読解用の抜粋 —
- - - - - - -

今日、「こころの時代」で田中雅博さんの
『僧医いのちの苦と共に』という番組が放送されて
いました。
田中さんは、僧侶であり医師であり、自ら末期がんを
抱えながら、患者さんや多くの方と向き合って
来られた方で、70歳でお亡くなりになったそうです。
その田中僧医の言葉が今も私の心に響いています。
『「先生」というのは、先に生まれると
書きますが、「先死」(せんし)は先に死んだ人に
多くのことを学びます…』
「先死」という言葉を初めて聞きました。
私は、息子が亡くなった後、親より先に子供が
死ぬのは一番の親不孝だという言葉に、どれ程
傷ついたかしれません。
その度に「うちの子は親不孝ではありません」と
絞り出すように言っていましたが、打ちひしがれる
母親の私を見て、親不孝の意味するところを
あらためて感じた人もいたと思います。
「先死」である息子の死は、尊い出会いを
もたらしてくれました。そのことが私の生き方を
運命を変えていったのです。

- - - - - - -

データセット部分 —
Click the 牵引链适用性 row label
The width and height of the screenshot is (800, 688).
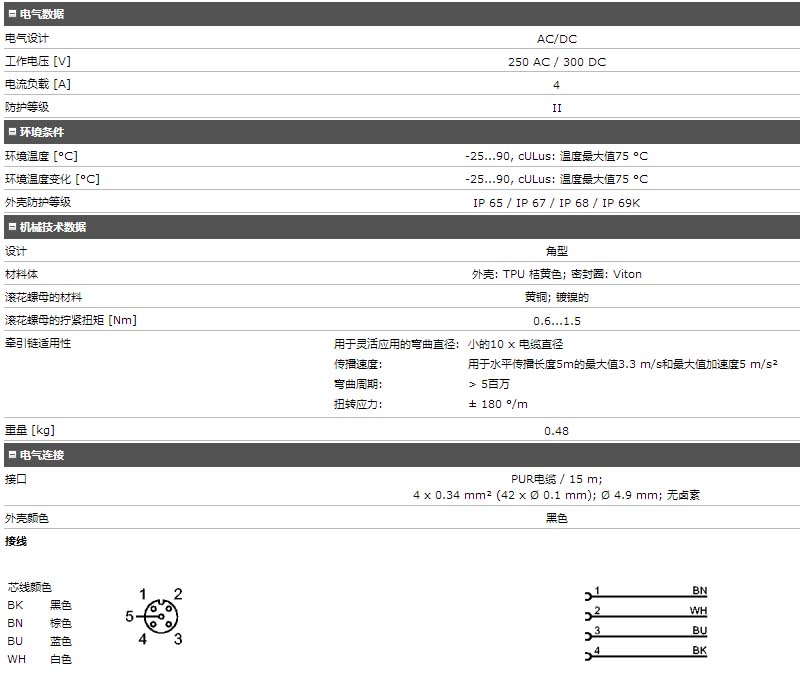(38, 343)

- - - - - - -

情報の活用 —
[1] 「先死」についての文章では、田中雅博さんは何歳で亡くなったとされていますか。
[2] 「先死」という言葉と息子の死をめぐる文章を、最後の文の後から書き継いでください。

結果一覧 —
[1] 70歳です。

[2]
私は、その時死から学ぶことの深さを知りました。
田中僧医は、(死と向き合った時)それぞれの
生き方が、それぞれの宗教になると言われて
いました。
誰もに平等に与えられている「死」なのに
私たちは、自分は「死」とは圏外のところにいる
という意識を、どこかに持って生きています。
ある医師が、自分が病になるなら、肝硬変より
癌の方がいい。癌は時間があるからと言って
いました。
田中僧医も癌は時間が与えらると言われてました。
ご自身もすい臓がんであったそうです。
田中僧医は、患者さんの話を聴く「傾聴」が
とても重要だと語っていました。
初女先生も「森のイスキア」の活動の前は
死を前にした人の傾聴をされていたと聞きます。
死を考えることは、生を考えることになるの
ですね。
「先死」 先に逝った人たちの声に耳を傾ける
大切さを、今日あらためて感じました。
死とは姿かたちの別れであって、無くなる
ことでは、決してないと私は思っています。